TASK PROMPT:
Print every line of the data exactly as shown.

INPUT DATA:
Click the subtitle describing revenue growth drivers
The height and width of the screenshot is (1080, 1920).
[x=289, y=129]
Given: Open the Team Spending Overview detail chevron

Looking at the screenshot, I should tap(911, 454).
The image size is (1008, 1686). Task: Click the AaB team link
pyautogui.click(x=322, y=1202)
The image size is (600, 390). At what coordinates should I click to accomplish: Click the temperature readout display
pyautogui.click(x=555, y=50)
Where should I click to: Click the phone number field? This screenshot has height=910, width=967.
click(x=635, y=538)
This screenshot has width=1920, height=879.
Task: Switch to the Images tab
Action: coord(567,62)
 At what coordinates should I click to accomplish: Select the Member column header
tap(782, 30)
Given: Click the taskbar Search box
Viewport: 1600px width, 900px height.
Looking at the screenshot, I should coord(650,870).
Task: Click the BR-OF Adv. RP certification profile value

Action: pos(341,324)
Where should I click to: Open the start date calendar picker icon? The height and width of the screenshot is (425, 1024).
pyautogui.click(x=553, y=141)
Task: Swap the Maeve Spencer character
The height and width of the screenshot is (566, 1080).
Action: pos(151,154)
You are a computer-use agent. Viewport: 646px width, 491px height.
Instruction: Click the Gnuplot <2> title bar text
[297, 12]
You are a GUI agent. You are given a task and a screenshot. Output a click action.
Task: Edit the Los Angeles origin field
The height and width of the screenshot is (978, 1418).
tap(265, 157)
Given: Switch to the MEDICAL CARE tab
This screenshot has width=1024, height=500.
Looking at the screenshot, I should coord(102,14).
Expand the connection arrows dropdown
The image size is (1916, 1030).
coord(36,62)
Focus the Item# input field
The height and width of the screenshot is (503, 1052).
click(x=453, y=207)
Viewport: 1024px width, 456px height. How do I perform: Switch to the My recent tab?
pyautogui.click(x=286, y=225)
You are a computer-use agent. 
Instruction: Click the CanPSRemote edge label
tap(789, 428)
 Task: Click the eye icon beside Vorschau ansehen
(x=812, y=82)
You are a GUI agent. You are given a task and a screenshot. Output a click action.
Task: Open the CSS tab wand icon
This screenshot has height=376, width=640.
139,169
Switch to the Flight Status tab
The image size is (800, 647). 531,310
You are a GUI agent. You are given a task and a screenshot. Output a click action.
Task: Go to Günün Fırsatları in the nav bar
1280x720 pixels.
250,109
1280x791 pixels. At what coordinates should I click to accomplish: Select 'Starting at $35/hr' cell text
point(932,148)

RESPONSE AREA:
Click the subtitle describing revenue growth drivers
The height and width of the screenshot is (1080, 1920).
[x=289, y=129]
Given: Open the Team Spending Overview detail chevron

Looking at the screenshot, I should tap(911, 454).
The image size is (1008, 1686). Task: Click the AaB team link
pyautogui.click(x=322, y=1202)
The image size is (600, 390). At what coordinates should I click to accomplish: Click the temperature readout display
pyautogui.click(x=555, y=50)
Where should I click to: Click the phone number field? This screenshot has height=910, width=967.
click(x=635, y=538)
This screenshot has width=1920, height=879.
Task: Switch to the Images tab
Action: coord(567,62)
 At what coordinates should I click to accomplish: Select the Member column header
tap(782, 30)
Given: Click the taskbar Search box
Viewport: 1600px width, 900px height.
Looking at the screenshot, I should coord(650,870).
Task: Click the BR-OF Adv. RP certification profile value

Action: pos(341,324)
Where should I click to: Open the start date calendar picker icon? The height and width of the screenshot is (425, 1024).
pyautogui.click(x=553, y=141)
Task: Swap the Maeve Spencer character
The height and width of the screenshot is (566, 1080).
Action: pos(151,154)
You are a computer-use agent. Viewport: 646px width, 491px height.
Instruction: Click the Gnuplot <2> title bar text
[297, 12]
You are a GUI agent. You are given a task and a screenshot. Output a click action.
Task: Edit the Los Angeles origin field
The height and width of the screenshot is (978, 1418).
tap(265, 157)
Given: Switch to the MEDICAL CARE tab
This screenshot has width=1024, height=500.
Looking at the screenshot, I should coord(102,14).
Expand the connection arrows dropdown
The image size is (1916, 1030).
coord(36,62)
Focus the Item# input field
The height and width of the screenshot is (503, 1052).
click(x=453, y=207)
Viewport: 1024px width, 456px height. How do I perform: Switch to the My recent tab?
pyautogui.click(x=286, y=225)
You are a computer-use agent. 
Instruction: Click the CanPSRemote edge label
tap(789, 428)
 Task: Click the eye icon beside Vorschau ansehen
(x=812, y=82)
You are a GUI agent. You are given a task and a screenshot. Output a click action.
Task: Open the CSS tab wand icon
This screenshot has height=376, width=640.
139,169
Switch to the Flight Status tab
The image size is (800, 647). 531,310
You are a GUI agent. You are given a task and a screenshot. Output a click action.
Task: Go to Günün Fırsatları in the nav bar
1280x720 pixels.
250,109
1280x791 pixels. At what coordinates should I click to accomplish: Select 'Starting at $35/hr' cell text
point(932,148)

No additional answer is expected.